Thyroid neoplasms US Medical PG Question 10: A 24-year-old man comes to the physician because of 2 episodes of bleeding from the rectum over the past month. The patient’s father died of colon cancer at the age of 42. The patient has no history of any serious illness and takes no medications. He does not smoke. His vital signs are within normal limits. Physical examination shows a small hard mass over the right mandible that is nontender and fixed to the underlying bone. A similarly hard and painless 5 × 5 mass is palpated over the rectus abdominis muscle. On examination of the rectum, a polypoid mass is palpated at fingertip. Proctosigmoidoscopy shows numerous polyps. Which of the following best explains these findings?
- A. Familial polyposis of the colon
- B. Peutz-Jeghers syndrome
- C. Turcot’s syndrome
- D. Gardner’s syndrome (Correct Answer)
- E. Lynch’s syndrome
Thyroid neoplasms Explanation: ***Gardner's syndrome***
- This syndrome is a variant of **familial adenomatous polyposis (FAP)**, characterized by numerous **colonic polyps** (leading to rectal bleeding) in conjunction with **extra-intestinal manifestations**.
- The extra-intestinal features described, such as **osteomas** (small hard mass over the mandible) and **desmoid tumors** (painless 5 × 5 mass over the rectus abdominis muscle), are classic findings of Gardner's syndrome. The family history of colon cancer further supports this diagnosis.
*Familial polyposis of the colon*
- Familial adenomatous polyposis (FAP) primarily involves the development of **hundreds to thousands of adenomatous colonic polyps**, leading to a high risk of colorectal cancer.

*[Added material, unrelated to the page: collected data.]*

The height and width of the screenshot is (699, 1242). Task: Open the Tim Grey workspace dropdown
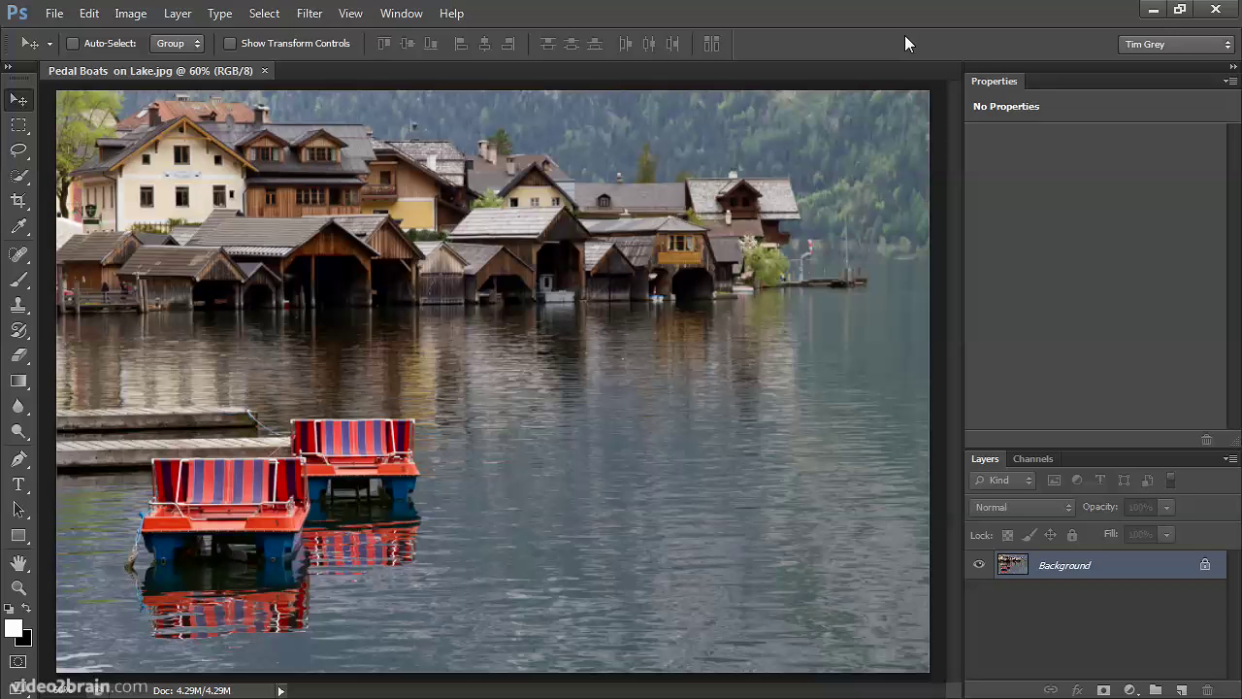click(1176, 45)
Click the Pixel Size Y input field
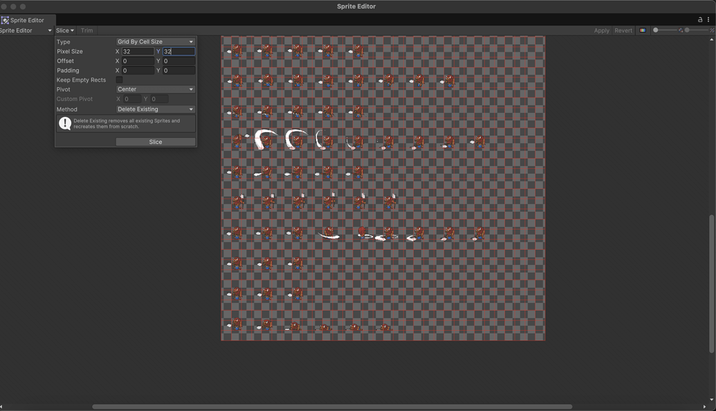Screen dimensions: 716x411 178,51
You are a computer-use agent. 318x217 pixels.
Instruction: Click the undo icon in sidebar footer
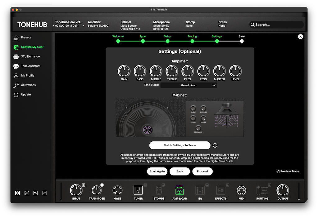35,193
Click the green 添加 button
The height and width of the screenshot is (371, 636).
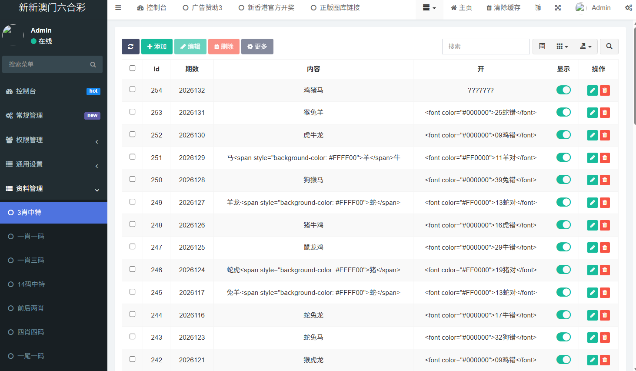pyautogui.click(x=157, y=47)
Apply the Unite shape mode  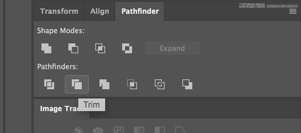point(46,48)
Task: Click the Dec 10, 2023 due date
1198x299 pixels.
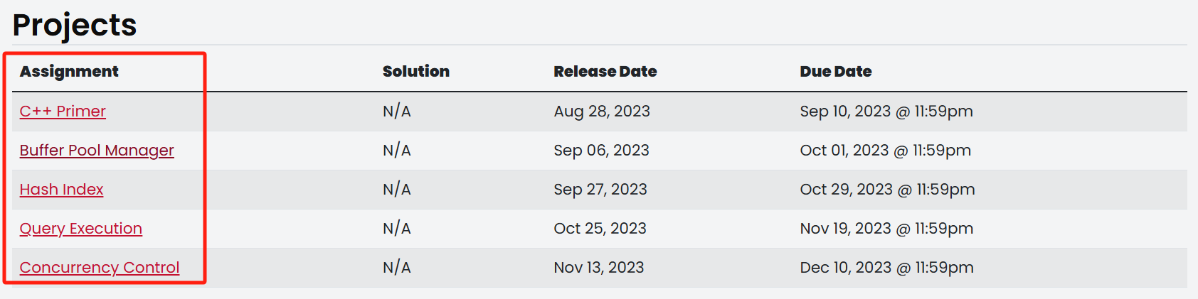Action: click(886, 268)
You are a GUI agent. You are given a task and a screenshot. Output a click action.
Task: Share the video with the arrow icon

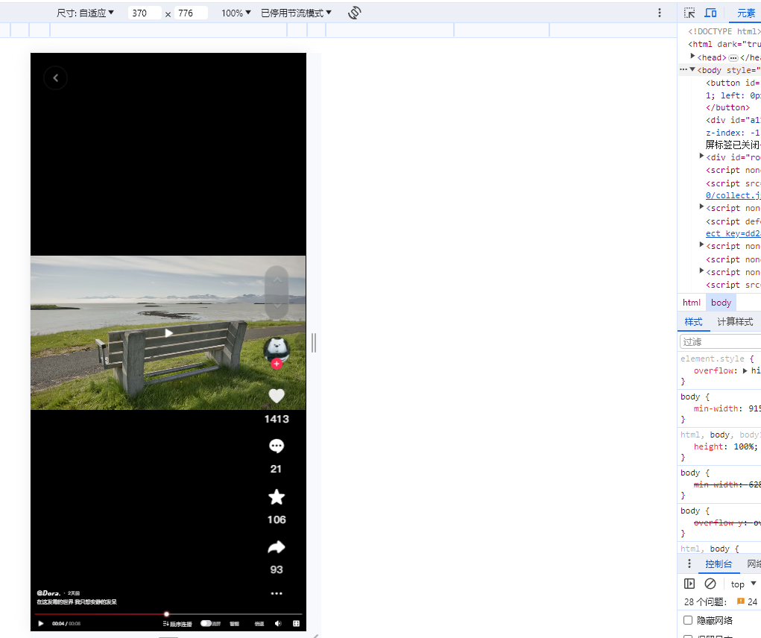[277, 548]
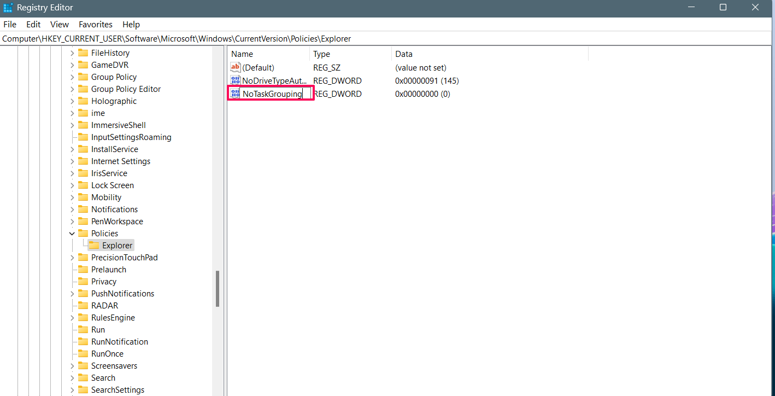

- While it explains the rectal polyps and family history, it does **not account for the extra-intestinal manifestations** like osteomas and desmoid tumors, which are key to Gardner's syndrome.
*Peutz-Jeghers syndrome*
- This syndrome is characterized by **hamartomatous polyps** throughout the gastrointestinal tract and **mucocutaneous hyperpigmentation** (dark spots) on the lips, buccal mucosa, and digits.
- The patient's presentation does not include hamartomatous polyps or mucocutaneous pigmentation.
*Turcot's syndrome*
- Turcot's syndrome is a rare condition involving the co-occurrence of **colorectal polyps** (often adenomatous) and **central nervous system (CNS) tumors**, such as medulloblastoma or glioblastoma.
- The patient presents with osteomas and desmoid tumors, which are not CNS manifestations central to Turcot's syndrome.
*Lynch's syndrome*
- Lynch syndrome (hereditary nonpolyposis colorectal cancer, HNPCC) is characterized by an increased risk of developing **colorectal cancer** and other cancers (e.g., endometrial, ovarian) due to defects in **DNA mismatch repair genes**.
- It typically involves fewer polyps than FAP and does not present with the specific extra-intestinal symptoms like osteomas or desmoid tumors seen in this patient.